Tuesday, 2 September 2025

A LONG WAY FROM MANY PLACES


A Roadside Attraction 


My sister and her husband have owned a farmhouse on Prince Edward Island for so long that the locals are no longer suspicious of these Montrealers. My own visits to Canada’s smallest province commenced about twenty-five years ago when they were already well established. How the years rush on by. Memory tracking is as challenging as maths. I’ve stayed with them for a summer week five, maybe six, possibly four, times.


There is a haunted mansion in the nearby town of Kensington, on Victoria Street. Ann and I have driven past it more times than I can count because a little farther on, about the length of a Canadian football field (including endzones), is Frosty Treat, an ice cream stand. Ann enjoys a chocolate-dipped soft serve. Me, I’m more of a “Jack and Diane” type, tube steak boogie.


The Haunted Mansion has intrigued me for years. It’s an immense Tudor style structure, three storeys. The entry sign features a life-sized green ghoul, a hunchbacked, tuxedoed butler. I love carny kitsch. And thanks to a strike by Air Canada’s flight attendants, we had the time to investigate. The bonus for our hosts was that we vacated the front porch, making our selves scarce for a few hours. 


This roadside attraction, elaborate as it appears, will never be mistaken for a Disneyfied land or world. Its dark, meandering halls, including an ersatz Jack the Ripper, Victorian London street in the dungeon, are peopled with fibreglass and papier mache (the ‘e’ needs an accent, but I don’t know how to do that) monsters, villains and Lizzie Borden in a wardrobe. Corny animated special effects, scratchy recorded screams and threats, sudden blasts of compressed air: early twentieth century funhouse mechanics. Ann and I felt our way through the corridors and rooms. We were petrified because much of the flooring was unintentionally untrue and my partner in thrills was wearing sandals and I’ve got arthritis in my right big toe (high school football) that sometimes sets my skin aflame.

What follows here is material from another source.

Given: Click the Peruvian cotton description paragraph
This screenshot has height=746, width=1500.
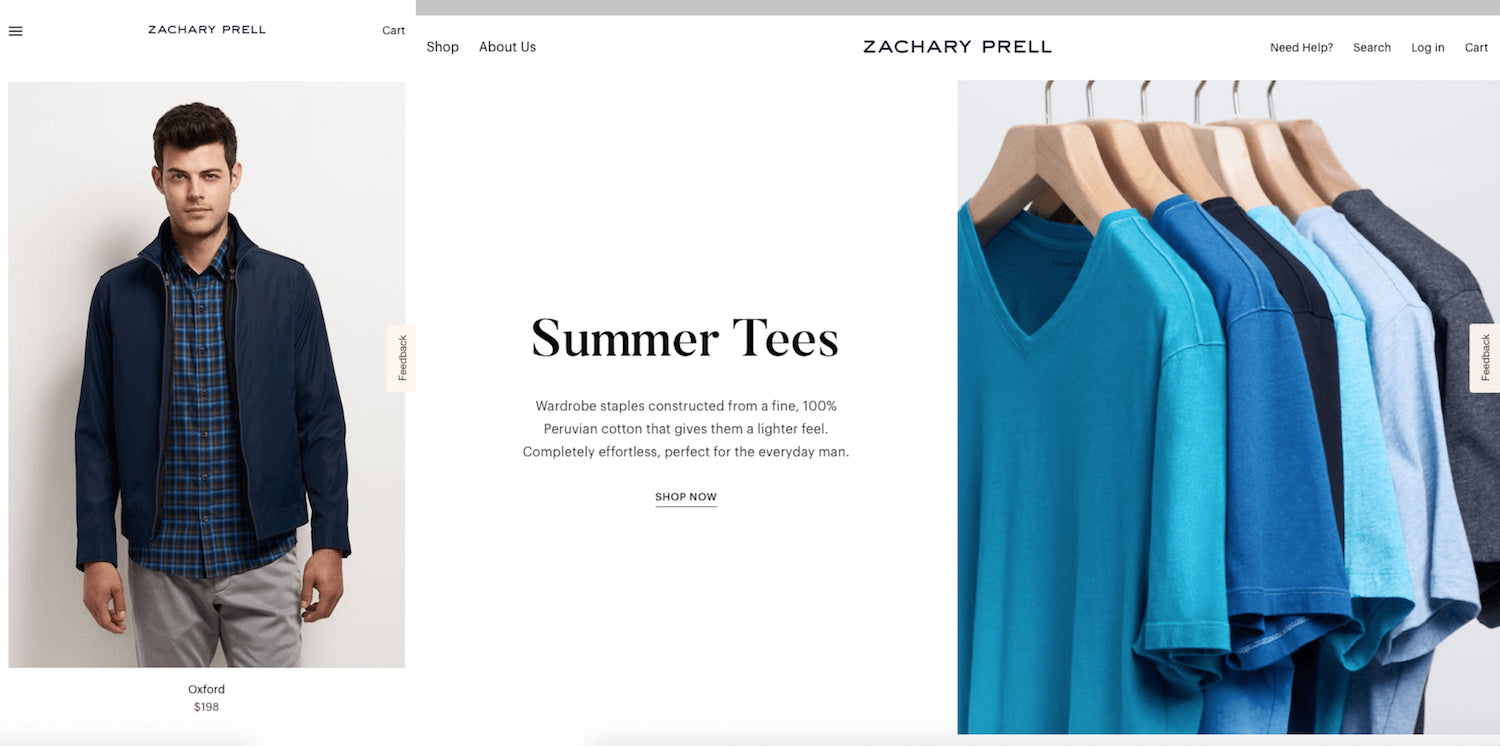Looking at the screenshot, I should 686,429.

The attraction’s backstory is that a certain Englishman, one Dr Jack, built the mansion as an inn for travellers. They checked in. They checked out without ever leaving. Spooky. 


Laughable jumps and frights, at discounted seniors’ admissions. As Ann and I crept around, I couldn’t help wondering about the availability of replacement parts. Record pressing plants experience the same problem. Same with venerable and elegant printing presses manufactured in a different era. Vintage cars, bicycles and motorcycles, Kenmore household appliances. Friction wears down metal, rubber, plastic. Anything that rubs. I hope the Haunted House’s enjoys jury-rigging its machinery as much as Ann and I enjoyed holding hands and giggling inside its walls.